Pointing data for screenshots
--- START ---

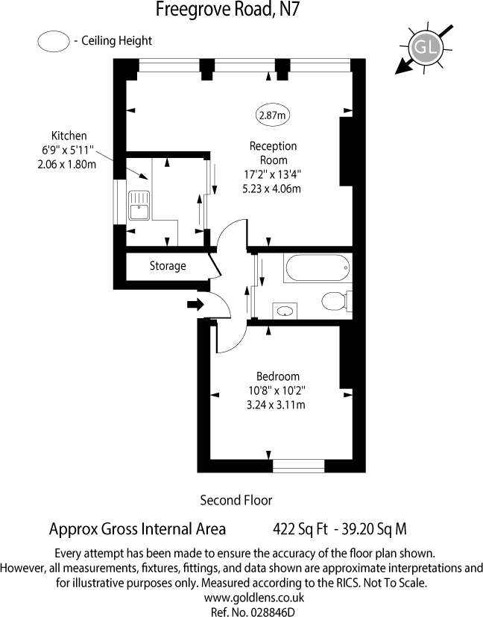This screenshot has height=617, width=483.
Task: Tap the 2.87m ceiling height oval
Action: click(x=273, y=115)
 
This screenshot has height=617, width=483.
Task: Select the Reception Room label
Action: click(x=273, y=153)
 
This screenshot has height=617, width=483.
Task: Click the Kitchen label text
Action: click(x=69, y=136)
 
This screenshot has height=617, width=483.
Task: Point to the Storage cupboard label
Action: click(x=168, y=266)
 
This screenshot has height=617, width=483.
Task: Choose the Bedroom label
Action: click(x=277, y=376)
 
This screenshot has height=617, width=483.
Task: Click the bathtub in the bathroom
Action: click(x=317, y=268)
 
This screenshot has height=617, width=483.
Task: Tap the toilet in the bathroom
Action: click(x=335, y=302)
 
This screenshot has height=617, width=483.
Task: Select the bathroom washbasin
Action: click(x=283, y=310)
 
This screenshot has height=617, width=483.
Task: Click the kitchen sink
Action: click(x=139, y=206)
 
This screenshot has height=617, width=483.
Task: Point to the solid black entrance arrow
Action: click(x=195, y=304)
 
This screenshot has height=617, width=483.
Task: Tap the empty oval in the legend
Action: click(x=52, y=41)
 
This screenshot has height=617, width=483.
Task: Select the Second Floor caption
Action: click(x=236, y=500)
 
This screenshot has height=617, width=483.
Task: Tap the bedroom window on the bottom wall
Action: click(x=298, y=466)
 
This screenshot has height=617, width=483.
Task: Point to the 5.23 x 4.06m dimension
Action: click(x=271, y=189)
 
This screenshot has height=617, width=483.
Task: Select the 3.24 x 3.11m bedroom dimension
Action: click(x=277, y=405)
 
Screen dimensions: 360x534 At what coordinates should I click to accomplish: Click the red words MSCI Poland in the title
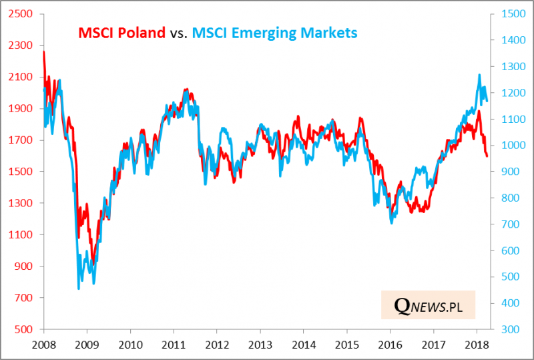121,33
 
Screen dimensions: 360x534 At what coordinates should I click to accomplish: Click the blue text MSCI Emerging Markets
274,33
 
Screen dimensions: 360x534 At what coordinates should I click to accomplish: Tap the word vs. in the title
178,33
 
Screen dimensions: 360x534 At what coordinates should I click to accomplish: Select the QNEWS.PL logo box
428,305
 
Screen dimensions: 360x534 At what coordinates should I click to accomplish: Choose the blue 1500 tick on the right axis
510,14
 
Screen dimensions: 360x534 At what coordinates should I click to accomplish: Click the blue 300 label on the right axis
507,329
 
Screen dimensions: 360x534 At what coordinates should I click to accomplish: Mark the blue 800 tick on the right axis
507,198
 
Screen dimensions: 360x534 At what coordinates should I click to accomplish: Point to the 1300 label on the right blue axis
510,67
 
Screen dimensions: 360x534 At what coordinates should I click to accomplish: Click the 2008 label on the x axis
43,345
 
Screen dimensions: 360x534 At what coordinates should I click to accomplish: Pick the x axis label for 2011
173,345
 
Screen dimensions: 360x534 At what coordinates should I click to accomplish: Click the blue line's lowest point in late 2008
79,289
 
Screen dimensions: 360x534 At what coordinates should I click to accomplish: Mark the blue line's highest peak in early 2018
479,75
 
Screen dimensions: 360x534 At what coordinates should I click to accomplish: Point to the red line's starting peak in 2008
43,51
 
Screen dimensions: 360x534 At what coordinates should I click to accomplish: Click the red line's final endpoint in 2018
487,156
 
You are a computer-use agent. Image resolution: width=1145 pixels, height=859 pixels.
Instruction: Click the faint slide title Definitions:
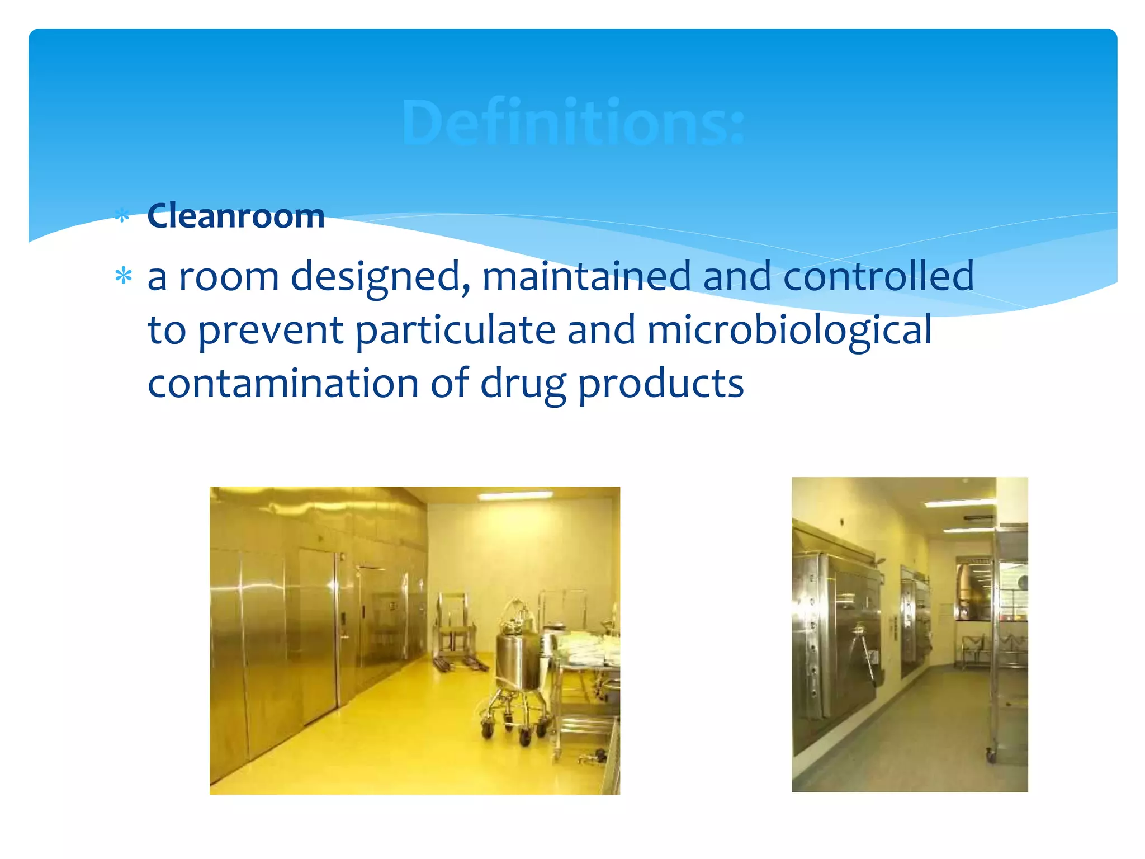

--- END ---

### Written task
Rewrite every line of the listing above as a numbered list, dropping the blank lines and leaving out the pictures.

### Result of the exercise
1. This screenshot has height=617, width=483.
2. Task: Tap the 2.87m ceiling height oval
3. Action: click(x=273, y=115)
4. This screenshot has height=617, width=483.
5. Task: Select the Reception Room label
6. Action: click(x=273, y=153)
7. This screenshot has height=617, width=483.
8. Task: Click the Kitchen label text
9. Action: click(x=69, y=136)
10. This screenshot has height=617, width=483.
11. Task: Point to the Storage cupboard label
12. Action: click(x=168, y=266)
13. This screenshot has height=617, width=483.
14. Task: Choose the Bedroom label
15. Action: click(x=277, y=376)
16. This screenshot has height=617, width=483.
17. Task: Click the bathtub in the bathroom
18. Action: click(x=317, y=268)
19. This screenshot has height=617, width=483.
20. Task: Tap the toilet in the bathroom
21. Action: click(x=335, y=302)
22. This screenshot has height=617, width=483.
23. Task: Select the bathroom washbasin
24. Action: click(x=283, y=310)
25. This screenshot has height=617, width=483.
26. Task: Click the kitchen sink
27. Action: click(x=139, y=206)
28. This screenshot has height=617, width=483.
29. Task: Point to the solid black entrance arrow
30. Action: click(x=195, y=304)
31. This screenshot has height=617, width=483.
32. Task: Tap the empty oval in the legend
33. Action: click(x=52, y=41)
34. This screenshot has height=617, width=483.
35. Task: Select the Second Floor caption
36. Action: click(x=236, y=500)
37. This screenshot has height=617, width=483.
38. Task: Tap the bedroom window on the bottom wall
39. Action: click(x=298, y=466)
40. This screenshot has height=617, width=483.
41. Task: Point to the 5.23 x 4.06m dimension
42. Action: click(x=271, y=189)
43. This screenshot has height=617, width=483.
44. Task: Select the 3.24 x 3.11m bedroom dimension
45. Action: click(x=277, y=405)
46. Screen dimensions: 360x534 At what coordinates should I click to accomplish: Click the red words MSCI Poland in the title
47. 121,33
48. Screen dimensions: 360x534 At what coordinates should I click to accomplish: Click the blue text MSCI Emerging Markets
49. 274,33
50. Screen dimensions: 360x534 At what coordinates should I click to accomplish: Tap the word vs. in the title
51. 178,33
52. Screen dimensions: 360x534 At what coordinates should I click to accomplish: Select the QNEWS.PL logo box
53. 428,305
54. Screen dimensions: 360x534 At what coordinates should I click to accomplish: Choose the blue 1500 tick on the right axis
55. 510,14
56. Screen dimensions: 360x534 At what coordinates should I click to accomplish: Click the blue 300 label on the right axis
57. 507,329
58. Screen dimensions: 360x534 At what coordinates should I click to accomplish: Mark the blue 800 tick on the right axis
59. 507,198
60. Screen dimensions: 360x534 At what coordinates should I click to accomplish: Point to the 1300 label on the right blue axis
61. 510,67
62. Screen dimensions: 360x534 At what coordinates should I click to accomplish: Click the 2008 label on the x axis
63. 43,345
64. Screen dimensions: 360x534 At what coordinates should I click to accomplish: Pick the x axis label for 2011
65. 173,345
66. Screen dimensions: 360x534 At what coordinates should I click to accomplish: Click the blue line's lowest point in late 2008
67. 79,289
68. Screen dimensions: 360x534 At what coordinates should I click to accomplish: Mark the blue line's highest peak in early 2018
69. 479,75
70. Screen dimensions: 360x534 At what coordinates should I click to accomplish: Point to the red line's starting peak in 2008
71. 43,51
72. Screen dimensions: 360x534 At what coordinates should I click to accomplish: Click the red line's final endpoint in 2018
73. 487,156
74. You are a computer-use agent. Image resolution: width=1145 pixels, height=859 pixels.
75. Instruction: Click the faint slide title Definitions:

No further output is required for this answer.